La señorita, mientras tanto, había doblado por una calle perpendicular, pero K ya podía abandonarla, así que se dejó conducir por los acompañantes. Los tres, en perfecta armonía, atravesaron un puente a la luz de la luna. Los hombres permitían que K hiciera los pequeños movimientos que deseaba. Cuando quiso girar un poco hacia la barandilla, los hombres también giraron, quedando todos de frente. El agua, brillante y temblorosa a la luz de la luna, se bifurcaba ante una pequeña isla, en cuyas orillas crecían arbustos y una espesa arboleda. Por debajo de ellos, invisibles, se extendían caminos de arena, formando pequeñas playas en las que K, en algún verano, se había tumbado para tomar el sol.

—En realidad, no quería pararme —dijo K a sus acompañantes, avergonzado por su buena disposición hacia él. Uno de ellos, a espaldas de K, pareció hacerle al otro un reproche por la equivocación, luego siguieron adelante.

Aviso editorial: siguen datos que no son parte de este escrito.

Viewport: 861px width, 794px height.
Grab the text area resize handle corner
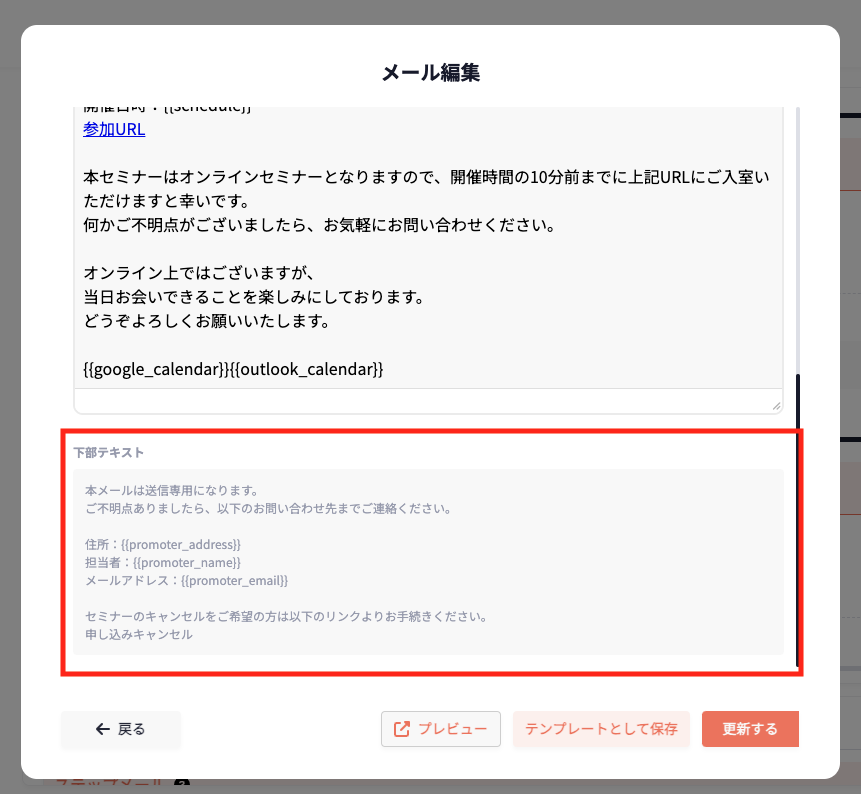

Pasaron por algunas calles empinadas, en las que, más lejos o más cerca, vieron a algunos policías. Uno de ellos, con un bigote poblado, se acercó al grupo con la mano en la empuñadura del sable, probablemente le resultó sospechoso. Los hombres se detuvieron, el policía iba a abrir la boca, pero entonces K empujó a sus acompañantes hacia adelante. Se volvió con frecuencia para comprobar si el policía les seguía. Pero en cuanto doblaron una esquina y perdieron de vista al policía, K comenzó a correr. Sus acompañantes tuvieron que correr con él perdiendo el aliento.

Así, salieron rápidamente de la ciudad, que, en esa dirección, limitaba prácticamente sin transición con el campo. Cerca de una casa de pisos, como las de la ciudad, había una pequeña cantera, abandonada y desierta. Allí se pararon, ya fuese porque ese lugar había sido su destino desde el principio, ya porque estuvieran demasiado agotados para seguir andando. Dejaron libre a K, que, mudo, se limitó a esperar. Los dos hombres se quitaron las chisteras y, mientras inspeccionaban con la mirada la cantera, se secaron el sudor de la frente con un pañuelo. La luz de la luna iluminaba todo el escenario con la naturalidad y tranquilidad que ninguna otra luz posee.